Und „korrekt“ kann man ebenfalls nicht steigern, schon gar nicht kann etwas „politisch“ korrekt sein. Wenn etwas „politisch korrekt“ sein soll, wie wäre es dann im Vergleich zu etwas das einfach nur „korrekt“ wäre? „Unkorrekt“ natürlich! Oh, und „politisch“ ist ja wohl auch nicht steigerbar. Es sei denn, man will jemanden beleidigen.
Sie meinen >davon daß nun einer der Rottöne „roter“ wäre als der andere kann man wohl nicht reden.<
Da möchte ich widersprechen:
Grammatikalisch geht das. Ob es stilistisch oder inhaltlich passt, hängt vom Zusammenhang ab.
Die Rede davon, dass "das Graß am anderen Ufer grüner" sei, z.B. ist nicht nur eine eingespielte Floskel sondern sie ist auch pragmatisch kürzer (als z.B. von "einem tieferen Grünton" zu sprechen).
Ähnlich sieht es mit "richtig" aus, wo die Frage unscharf ist:
Wenn ich sage "Hamburg hat zwischen 1,7 und 1,8 Millionen Einwohner", ist das richtig oder falsch (wenn es 1.800.001 sind, stimmt die Aussage nicht mehr).
Wenn ich schreibe "Hamburg hat ungefähr 2 Millionen Einwohner", verläuft die Grenze nicht so eindeutig. Es gibt logischerweise einen Graubereich, in dem ein einzelner Einwohner mehr oder weniger aus der richtigen Aussage keine falsche Falsche Aussage macht (freilich kann man auf "richtig" und "falsch" in dem Zusammenhang natürlich auch verzichten und von mehr oder weniger "genauen" Aussagen schreiben. Legitim und grammatikalisch möglich ist Beides).
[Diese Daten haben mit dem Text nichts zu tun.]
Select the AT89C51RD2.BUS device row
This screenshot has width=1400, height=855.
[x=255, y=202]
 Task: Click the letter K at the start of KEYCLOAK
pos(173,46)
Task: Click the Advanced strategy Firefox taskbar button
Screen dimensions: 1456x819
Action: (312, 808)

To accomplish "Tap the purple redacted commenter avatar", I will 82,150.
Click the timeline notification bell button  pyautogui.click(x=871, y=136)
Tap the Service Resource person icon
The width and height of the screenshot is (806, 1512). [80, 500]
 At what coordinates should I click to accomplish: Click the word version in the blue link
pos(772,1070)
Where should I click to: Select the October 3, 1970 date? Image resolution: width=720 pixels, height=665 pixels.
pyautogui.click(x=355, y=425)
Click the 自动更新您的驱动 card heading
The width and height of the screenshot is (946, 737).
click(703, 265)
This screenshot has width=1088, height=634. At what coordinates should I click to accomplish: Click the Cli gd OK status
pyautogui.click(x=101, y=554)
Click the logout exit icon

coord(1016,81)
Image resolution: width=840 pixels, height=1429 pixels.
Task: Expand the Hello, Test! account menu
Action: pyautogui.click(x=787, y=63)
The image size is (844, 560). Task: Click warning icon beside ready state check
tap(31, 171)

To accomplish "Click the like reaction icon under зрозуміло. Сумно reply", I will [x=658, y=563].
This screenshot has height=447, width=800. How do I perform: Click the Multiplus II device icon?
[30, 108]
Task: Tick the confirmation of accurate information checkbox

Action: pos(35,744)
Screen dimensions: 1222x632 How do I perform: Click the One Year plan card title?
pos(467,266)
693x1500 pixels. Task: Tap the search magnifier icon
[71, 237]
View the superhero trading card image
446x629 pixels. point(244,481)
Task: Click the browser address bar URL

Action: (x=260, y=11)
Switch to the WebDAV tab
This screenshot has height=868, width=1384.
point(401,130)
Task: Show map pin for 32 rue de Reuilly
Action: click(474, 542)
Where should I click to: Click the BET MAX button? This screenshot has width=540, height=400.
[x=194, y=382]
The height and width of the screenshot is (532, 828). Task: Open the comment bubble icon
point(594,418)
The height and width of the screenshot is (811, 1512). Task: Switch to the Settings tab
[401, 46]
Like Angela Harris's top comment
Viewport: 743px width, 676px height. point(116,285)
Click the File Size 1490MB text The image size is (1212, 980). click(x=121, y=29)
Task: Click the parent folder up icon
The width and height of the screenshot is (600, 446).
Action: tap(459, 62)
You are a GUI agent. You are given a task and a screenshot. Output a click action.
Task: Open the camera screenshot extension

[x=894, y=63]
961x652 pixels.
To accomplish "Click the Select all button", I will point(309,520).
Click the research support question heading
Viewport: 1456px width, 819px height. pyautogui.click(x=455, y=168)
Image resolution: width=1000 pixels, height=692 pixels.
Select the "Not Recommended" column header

„Wie geht es dem Kranken? – Es geht ihm schon besser, aber noch nicht so richtig gut.“ Ok, „besser“ ist der Komparativ. Ist jetzt „gut“ der Superlativ oder „toll“?
Das ist der einzig(artig)ste Artikel, den ich hier bisher lesen durfte. Noch einzigster in seiner Art geht es kaum … oder doch?
Ich möchte hier aus dem „Gepfeferten Sprüchbeutel“ zitieren:
„Zur Zeit ein Narr sein, ist auch Kunst und Weisheit.“
Will sagen: Nach Quatsch kann man lachen. Und lachen ist gesund und am absolutesten immer zu bevorzugen.
Warum: tot, toter, am totesten
und nicht: tot, töter, am tötesten?
Das ist mal ein richtiger Text, der einen richtig zum Nachdenken bringt, bis man das (für sich) Richtigste herausgefunden hat… Frohes Neues!